Welcome to the XO CSS Styleguide. It's pretty rad. Before reading this, it's recommended that you are familiar with or research specificity, the SCSS syntax, and common network bottlenecks/reasons for slow page loading time.

Some of these practices are not fully implemented yet so please update/upgrade files as you work on them.

If you're visiting from the internet, feel free to learn from our style. This is a guide we use for our own apps internally at XO. We encourage you to set up one that works for your own team.

CSS Syntax Style

  • Use a two space indent with no tabs.
  • Put spaces after : in property declarations.
  • Put spaces before { in rule declarations.
  • Use hex color codes #000 unless using rgba.
  • Use // for inline comments (instead of / * * /).
  • Document styles as much as possible with inline comments that explain what the code does if it's not perfectly clear.
  • Comments should always go on the line above the thing they describe.

Here is good example syntax:

// This is a good example!
.styleguide-format {
  border: 1px solid #0f0;
  color: #000;
  background: rgba(0,0,0,0.5);
  .border-radius(5px, 30px);
  // Disables strange chrome-adding behavior in Safari.
  -webkit-rendering-shadow-chrome: false;

SCSS Style

  • Any @variable or .mixin that is used in more than one file should be defined in assets/css/globals/. Others should be put at the top of the file where they're used.
  • As a rule of thumb, don't nest further than 3 levels deep. If you find yourself going further, think about reorganizing your rules (either the specificity needed, or the layout of the nesting). The are 2 dangers here besides code complexity. One is that you will create styles that are borderline impossible to override in other modules because they're too specific. The other is that you will bloat the style files and slow down the loading speed of the site.

File Organization

All styles should ALWAYS be written in well-orgainzed files. CSS should never be written inline in your HTML for any reason.

In general, the CSS file organization should be separated into page/content specific files and any shared code written as modules and follow something like this:

└── css
    ├── globals
    │   ├── fonts.scss
    │   ├── icons.scss
    │   ├── colors.scss
    │   ├── header.scss
    │   ├── footer.scss
    │   └── agent.scss
    ├── partner
    │   ├── bhg.scss
    │   ├── allentate.scss
    │   └── remax.scss
    ├── global.scss
    ├── homepage.scss
    ├── change_of_address.scss
    └── agent_signup.scss

You should explicitly import any global SCSS that is required for the document you're working on. Do not import files that are not in the globals folder. If they are shared styles, they should always go in globals. Here's a good example:

@import 'globals/fonts';
@import 'globals/colors';

.rule {
  background: green;

Any partner-specific CSS should be stored in the assets/css/partner/ folder. This is a temporary measure as we move to storing partner style options in a more scalable manner.

Pixels vs. Ems

Use 62.5% for the root font-size, because it makes all other numbers easier to understand. For all other font-sizes, use ems. This is because versions of IE below 10 do not offer zoom functionality and can only change relative font sizes for accessibility. For the same reason, don't use rems because of their poor historical browser support. Additionally, line-height should never have a unit because it does not inherit a percentage value of its parent element, but instead is based on a multiplier of the font-size.

Reference: Pixels vs Ems

Class naming conventions

Never reference js- prefixed class names from CSS files. js- are used exclusively from JS files. Try to give classes descriptive names like .header-logo-container instead of something like .blue.

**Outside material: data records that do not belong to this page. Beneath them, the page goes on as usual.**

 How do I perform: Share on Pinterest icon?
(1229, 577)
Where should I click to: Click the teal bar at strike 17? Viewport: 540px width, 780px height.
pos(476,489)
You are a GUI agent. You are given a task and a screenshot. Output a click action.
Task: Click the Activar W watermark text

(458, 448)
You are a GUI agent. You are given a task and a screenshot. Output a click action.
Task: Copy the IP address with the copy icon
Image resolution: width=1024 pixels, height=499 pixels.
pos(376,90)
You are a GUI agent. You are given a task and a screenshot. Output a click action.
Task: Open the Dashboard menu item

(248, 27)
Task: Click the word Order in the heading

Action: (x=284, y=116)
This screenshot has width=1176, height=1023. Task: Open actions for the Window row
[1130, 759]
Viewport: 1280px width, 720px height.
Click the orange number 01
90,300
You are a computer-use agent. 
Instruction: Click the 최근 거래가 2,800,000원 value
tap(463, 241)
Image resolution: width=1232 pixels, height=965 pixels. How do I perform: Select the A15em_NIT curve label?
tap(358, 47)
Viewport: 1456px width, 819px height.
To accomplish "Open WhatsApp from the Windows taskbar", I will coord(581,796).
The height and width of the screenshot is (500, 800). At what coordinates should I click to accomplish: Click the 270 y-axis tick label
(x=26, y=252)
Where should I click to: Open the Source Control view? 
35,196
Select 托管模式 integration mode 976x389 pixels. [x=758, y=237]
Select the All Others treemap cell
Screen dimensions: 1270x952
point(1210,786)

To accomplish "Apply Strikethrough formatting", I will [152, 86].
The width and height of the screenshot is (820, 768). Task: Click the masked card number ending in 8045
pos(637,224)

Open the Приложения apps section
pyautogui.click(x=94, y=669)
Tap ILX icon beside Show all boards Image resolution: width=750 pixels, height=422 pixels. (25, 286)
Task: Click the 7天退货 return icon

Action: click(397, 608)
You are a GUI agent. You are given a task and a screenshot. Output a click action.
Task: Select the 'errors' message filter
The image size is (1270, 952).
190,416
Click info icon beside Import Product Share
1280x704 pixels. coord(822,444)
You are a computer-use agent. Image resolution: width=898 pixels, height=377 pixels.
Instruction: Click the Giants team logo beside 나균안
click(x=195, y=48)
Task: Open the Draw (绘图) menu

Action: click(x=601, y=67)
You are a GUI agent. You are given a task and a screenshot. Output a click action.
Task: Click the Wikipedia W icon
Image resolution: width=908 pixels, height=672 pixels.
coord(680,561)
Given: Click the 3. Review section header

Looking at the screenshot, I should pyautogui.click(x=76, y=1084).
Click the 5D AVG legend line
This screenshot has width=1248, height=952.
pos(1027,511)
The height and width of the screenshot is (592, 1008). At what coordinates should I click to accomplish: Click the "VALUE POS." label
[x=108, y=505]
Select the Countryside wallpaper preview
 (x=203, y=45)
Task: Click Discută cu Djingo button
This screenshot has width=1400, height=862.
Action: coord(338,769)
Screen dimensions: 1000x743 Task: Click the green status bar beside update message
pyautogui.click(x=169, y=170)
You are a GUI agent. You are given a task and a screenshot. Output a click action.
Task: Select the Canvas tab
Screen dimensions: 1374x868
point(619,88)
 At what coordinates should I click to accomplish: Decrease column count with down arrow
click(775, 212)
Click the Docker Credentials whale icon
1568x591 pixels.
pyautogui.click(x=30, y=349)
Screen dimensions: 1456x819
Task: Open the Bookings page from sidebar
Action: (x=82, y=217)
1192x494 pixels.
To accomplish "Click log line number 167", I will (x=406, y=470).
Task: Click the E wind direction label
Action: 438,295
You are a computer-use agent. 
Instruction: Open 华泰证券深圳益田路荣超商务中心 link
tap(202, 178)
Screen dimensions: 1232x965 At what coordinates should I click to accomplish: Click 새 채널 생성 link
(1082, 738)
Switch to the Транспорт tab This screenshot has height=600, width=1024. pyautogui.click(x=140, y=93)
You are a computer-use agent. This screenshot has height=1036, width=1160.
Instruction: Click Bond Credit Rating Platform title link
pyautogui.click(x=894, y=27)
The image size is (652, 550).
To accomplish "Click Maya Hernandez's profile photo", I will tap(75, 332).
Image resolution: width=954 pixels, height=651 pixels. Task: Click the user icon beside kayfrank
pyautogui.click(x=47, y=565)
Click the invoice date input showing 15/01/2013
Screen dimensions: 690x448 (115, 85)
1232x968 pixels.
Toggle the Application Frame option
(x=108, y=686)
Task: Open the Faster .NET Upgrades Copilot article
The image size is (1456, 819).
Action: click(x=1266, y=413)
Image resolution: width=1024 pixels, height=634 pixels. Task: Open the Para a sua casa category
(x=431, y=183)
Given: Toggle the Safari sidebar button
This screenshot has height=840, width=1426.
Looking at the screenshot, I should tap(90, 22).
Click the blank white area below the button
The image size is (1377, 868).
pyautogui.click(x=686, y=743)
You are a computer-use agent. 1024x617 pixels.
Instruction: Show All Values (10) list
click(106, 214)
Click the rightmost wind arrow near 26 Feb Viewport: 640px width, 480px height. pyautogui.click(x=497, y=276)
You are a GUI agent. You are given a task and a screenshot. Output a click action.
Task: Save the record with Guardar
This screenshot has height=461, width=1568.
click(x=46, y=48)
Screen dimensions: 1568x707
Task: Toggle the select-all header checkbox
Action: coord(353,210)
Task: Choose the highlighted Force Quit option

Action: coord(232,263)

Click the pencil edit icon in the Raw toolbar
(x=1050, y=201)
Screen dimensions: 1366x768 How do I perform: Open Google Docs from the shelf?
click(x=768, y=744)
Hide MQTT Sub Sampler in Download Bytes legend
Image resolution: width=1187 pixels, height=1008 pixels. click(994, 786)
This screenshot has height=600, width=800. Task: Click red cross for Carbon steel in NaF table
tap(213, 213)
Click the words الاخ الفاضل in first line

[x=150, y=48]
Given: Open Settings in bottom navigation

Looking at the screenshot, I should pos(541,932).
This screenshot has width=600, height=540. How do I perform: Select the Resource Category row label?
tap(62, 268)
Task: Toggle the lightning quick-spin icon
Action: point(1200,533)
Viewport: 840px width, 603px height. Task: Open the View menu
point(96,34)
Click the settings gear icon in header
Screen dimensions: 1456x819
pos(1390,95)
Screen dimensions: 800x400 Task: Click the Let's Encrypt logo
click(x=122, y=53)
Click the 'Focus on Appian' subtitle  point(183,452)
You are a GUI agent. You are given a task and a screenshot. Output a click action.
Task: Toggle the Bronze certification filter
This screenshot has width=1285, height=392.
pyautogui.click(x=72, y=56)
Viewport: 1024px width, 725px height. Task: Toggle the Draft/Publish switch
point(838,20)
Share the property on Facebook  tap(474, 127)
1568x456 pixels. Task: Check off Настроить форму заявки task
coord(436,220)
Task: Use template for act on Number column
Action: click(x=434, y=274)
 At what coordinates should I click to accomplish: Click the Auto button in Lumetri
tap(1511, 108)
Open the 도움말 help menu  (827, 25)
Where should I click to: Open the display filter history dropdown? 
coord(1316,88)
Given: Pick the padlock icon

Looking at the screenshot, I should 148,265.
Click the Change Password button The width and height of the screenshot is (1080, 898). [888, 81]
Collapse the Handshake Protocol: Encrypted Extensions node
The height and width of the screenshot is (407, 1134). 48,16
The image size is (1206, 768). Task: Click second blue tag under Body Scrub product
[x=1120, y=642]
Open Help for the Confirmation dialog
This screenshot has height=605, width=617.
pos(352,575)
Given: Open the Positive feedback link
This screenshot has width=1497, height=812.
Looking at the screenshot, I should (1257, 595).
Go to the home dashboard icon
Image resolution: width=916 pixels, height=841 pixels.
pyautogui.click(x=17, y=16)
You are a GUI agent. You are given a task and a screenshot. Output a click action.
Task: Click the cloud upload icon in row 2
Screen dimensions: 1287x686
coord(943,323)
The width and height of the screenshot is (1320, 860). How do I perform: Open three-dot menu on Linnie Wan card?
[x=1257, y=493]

Specificity (classes vs. ids)

Because of their very high specificity it's recommended to never use IDs for CSS. Use a descriptive class name and nest as little as possible so that your modular CSS rules are easy to override in other sections of the site.

Only start with an element + class namespace when writing styles that need to override other classes and when the styles will only ever be applied to one type of element, prefer concise selectors by default, and use as little specificity as possible. Always include a newline between selectors. Here is a good example:

<ul class="category-list">
  <li class="item">Category 1</li>
  <li class="item">Category 2</li>
  <li class="item">Category 3</li>
// Needed to override .category-list in bootstrap.
ul.category-list {
  padding-left: 20px;

  .list-item { // direct descendant selector > for list items
    list-style-type: disc;

    a { // minimal specificity for all links
      color: #ff0000;

CSS Specificity guidelines

  • If you must use an id selector (#selector) make sure that you have no more than one in your rule declaration. A rule like #header .search #quicksearch { ... } is considered harmful.
  • When modifying an existing element for a specific use, try to use specific class names. Instead of .listings-layout.bigger use rules like .listings-layout.listings-bigger. Think about ack/grepping your code in the future.
  • The class names disabled, mousedown, danger, hover, selected, active and any others used by Bootstrap should always be namespaced by a class (button.selected is a good example).

Grid Layouts

We use Bootstrap's grid system and this should be embraced in design and development as much as possible. The grid system keeps positioning styles out of our CSS and makes our HTML easier to read and write.